World of Warcraft: Cataclysm
The word “bold” seems inadequate to describe this world-shattering expansion pack for World of Warcraft. With six years of gameplay under its belt, WoW was in danger of stagnation despite its legions of players, so Blizzard decided to do the unthinkable: shake up the entire game. Cataclysm takes the world of WoW and reshapes it entirely, not just altering the storyline’s status quo but all aspects of the gameplay itself. Change never comes with universal appreciation, but Cataclysm was one of the savviest moves Blizzard could have made, and it’s just what the doctor ordered.

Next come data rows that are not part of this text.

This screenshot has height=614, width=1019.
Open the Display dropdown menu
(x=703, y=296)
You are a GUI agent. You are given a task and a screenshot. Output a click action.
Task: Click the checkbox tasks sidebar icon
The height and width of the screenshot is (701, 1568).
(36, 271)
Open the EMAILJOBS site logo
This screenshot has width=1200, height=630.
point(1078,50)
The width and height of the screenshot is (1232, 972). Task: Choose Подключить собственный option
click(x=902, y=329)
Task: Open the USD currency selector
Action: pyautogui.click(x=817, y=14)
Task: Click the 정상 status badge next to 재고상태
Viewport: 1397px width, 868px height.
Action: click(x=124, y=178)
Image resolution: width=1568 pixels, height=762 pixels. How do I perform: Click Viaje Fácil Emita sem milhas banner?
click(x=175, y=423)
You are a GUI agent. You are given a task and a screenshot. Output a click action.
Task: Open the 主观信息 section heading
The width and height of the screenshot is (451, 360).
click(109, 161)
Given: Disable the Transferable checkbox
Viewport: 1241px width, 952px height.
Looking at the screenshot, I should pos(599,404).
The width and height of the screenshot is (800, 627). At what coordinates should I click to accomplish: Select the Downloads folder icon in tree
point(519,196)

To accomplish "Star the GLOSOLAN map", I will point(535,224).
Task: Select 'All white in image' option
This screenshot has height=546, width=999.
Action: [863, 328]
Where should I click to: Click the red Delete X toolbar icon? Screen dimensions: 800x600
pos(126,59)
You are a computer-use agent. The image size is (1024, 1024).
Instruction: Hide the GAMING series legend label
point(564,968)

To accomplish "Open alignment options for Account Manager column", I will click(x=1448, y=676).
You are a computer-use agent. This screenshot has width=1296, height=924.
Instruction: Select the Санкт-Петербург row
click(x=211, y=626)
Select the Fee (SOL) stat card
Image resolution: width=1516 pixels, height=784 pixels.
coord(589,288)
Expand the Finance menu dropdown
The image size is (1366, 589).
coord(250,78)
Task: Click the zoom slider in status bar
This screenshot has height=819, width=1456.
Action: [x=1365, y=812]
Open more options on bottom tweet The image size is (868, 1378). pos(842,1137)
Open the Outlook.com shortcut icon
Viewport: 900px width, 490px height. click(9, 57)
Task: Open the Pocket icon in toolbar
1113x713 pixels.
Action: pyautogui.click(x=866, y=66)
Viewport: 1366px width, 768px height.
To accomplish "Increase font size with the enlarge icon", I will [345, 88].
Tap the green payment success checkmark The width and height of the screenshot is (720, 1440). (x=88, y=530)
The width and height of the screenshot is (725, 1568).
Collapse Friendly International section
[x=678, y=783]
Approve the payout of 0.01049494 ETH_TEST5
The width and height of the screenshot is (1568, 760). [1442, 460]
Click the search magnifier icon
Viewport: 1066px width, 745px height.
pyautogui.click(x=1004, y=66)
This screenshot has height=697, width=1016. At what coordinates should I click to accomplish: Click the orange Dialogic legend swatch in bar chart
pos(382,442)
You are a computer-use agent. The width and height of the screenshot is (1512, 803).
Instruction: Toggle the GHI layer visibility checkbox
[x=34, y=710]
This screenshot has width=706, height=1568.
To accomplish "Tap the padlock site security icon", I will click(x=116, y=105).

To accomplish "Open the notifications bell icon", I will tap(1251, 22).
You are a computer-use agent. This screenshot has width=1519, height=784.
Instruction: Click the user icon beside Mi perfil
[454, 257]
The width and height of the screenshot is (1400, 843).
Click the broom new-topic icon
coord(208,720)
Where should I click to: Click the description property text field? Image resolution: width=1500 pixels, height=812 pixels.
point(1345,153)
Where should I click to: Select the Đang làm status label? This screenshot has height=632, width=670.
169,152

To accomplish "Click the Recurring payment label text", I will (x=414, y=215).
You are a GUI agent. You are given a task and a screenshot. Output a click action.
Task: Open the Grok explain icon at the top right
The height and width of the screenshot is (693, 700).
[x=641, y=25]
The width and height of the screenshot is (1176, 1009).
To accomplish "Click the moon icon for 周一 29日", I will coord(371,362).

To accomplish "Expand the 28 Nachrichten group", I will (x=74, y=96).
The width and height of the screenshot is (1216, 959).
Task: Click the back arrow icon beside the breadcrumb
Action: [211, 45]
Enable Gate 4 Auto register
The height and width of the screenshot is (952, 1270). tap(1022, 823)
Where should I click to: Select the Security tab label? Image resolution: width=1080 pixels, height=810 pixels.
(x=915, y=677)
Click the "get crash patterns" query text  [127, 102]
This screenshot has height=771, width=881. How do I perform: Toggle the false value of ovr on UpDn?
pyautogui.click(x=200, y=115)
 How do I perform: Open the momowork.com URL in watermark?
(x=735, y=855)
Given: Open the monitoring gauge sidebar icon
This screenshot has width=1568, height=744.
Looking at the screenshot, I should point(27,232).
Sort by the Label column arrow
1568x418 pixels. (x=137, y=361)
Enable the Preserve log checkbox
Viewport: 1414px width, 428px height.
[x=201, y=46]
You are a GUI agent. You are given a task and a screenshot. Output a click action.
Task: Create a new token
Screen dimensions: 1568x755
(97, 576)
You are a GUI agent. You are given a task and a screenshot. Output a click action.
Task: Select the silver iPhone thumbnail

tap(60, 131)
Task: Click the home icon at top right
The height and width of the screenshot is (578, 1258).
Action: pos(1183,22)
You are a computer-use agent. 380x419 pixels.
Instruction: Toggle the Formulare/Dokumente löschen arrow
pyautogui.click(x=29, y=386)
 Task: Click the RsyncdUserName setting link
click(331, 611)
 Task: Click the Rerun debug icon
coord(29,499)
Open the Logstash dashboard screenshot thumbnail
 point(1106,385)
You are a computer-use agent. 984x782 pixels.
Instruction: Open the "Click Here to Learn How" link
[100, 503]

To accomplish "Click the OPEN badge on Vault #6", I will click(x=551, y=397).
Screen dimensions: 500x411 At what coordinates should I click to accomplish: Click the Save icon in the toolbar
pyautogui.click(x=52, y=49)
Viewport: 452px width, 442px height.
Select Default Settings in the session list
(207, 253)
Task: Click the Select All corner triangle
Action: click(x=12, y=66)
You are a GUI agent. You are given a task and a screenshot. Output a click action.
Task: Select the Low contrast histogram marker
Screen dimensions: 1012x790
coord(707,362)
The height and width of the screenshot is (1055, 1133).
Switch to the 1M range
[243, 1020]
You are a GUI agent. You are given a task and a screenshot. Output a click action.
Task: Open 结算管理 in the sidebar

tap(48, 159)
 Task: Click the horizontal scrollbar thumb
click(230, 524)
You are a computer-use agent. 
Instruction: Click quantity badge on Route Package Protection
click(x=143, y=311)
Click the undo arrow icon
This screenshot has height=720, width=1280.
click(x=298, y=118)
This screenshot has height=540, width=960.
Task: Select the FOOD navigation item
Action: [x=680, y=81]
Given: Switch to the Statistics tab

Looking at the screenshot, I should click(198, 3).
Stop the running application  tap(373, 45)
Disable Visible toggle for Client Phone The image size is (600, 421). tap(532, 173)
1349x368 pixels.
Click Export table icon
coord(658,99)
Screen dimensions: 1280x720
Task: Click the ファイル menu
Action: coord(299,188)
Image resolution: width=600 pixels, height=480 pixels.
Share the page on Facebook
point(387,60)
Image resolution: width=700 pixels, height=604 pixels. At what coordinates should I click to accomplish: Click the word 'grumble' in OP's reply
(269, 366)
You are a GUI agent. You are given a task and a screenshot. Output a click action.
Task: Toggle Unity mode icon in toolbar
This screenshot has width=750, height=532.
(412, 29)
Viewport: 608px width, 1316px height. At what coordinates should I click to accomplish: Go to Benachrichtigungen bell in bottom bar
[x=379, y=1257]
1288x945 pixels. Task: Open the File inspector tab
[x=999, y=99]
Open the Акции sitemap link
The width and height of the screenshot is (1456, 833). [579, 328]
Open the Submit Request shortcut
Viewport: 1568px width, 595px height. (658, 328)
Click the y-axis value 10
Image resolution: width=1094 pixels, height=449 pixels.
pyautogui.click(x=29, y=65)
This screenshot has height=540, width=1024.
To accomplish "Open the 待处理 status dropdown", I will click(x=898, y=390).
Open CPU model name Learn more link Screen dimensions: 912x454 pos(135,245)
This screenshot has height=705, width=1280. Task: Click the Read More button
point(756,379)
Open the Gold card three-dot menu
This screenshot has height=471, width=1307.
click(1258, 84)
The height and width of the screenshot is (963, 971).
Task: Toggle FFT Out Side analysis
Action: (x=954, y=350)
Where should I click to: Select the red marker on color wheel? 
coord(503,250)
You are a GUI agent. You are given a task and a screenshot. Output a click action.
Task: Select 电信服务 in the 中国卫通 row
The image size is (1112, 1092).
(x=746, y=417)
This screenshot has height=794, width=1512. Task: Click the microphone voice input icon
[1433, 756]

Alright, so there’s my list. Let me hear it, gamers: what did I leave out? What should have been included? (Be sure to do your homework before mentioning a game you loved to talk about in 2010… that actually released in 2009.) Final Fantasy XIII? Bad Company 2? Assassin’s Creed Brotherhood? Super Meat Boy? Rock Band 3? Super Mario Galaxy 2? Epic Mickey? LEGO Universe? And what about handheld games? iPhone and iPad games? Or even Facebook games?
What games did you spend all of your time talking about this year?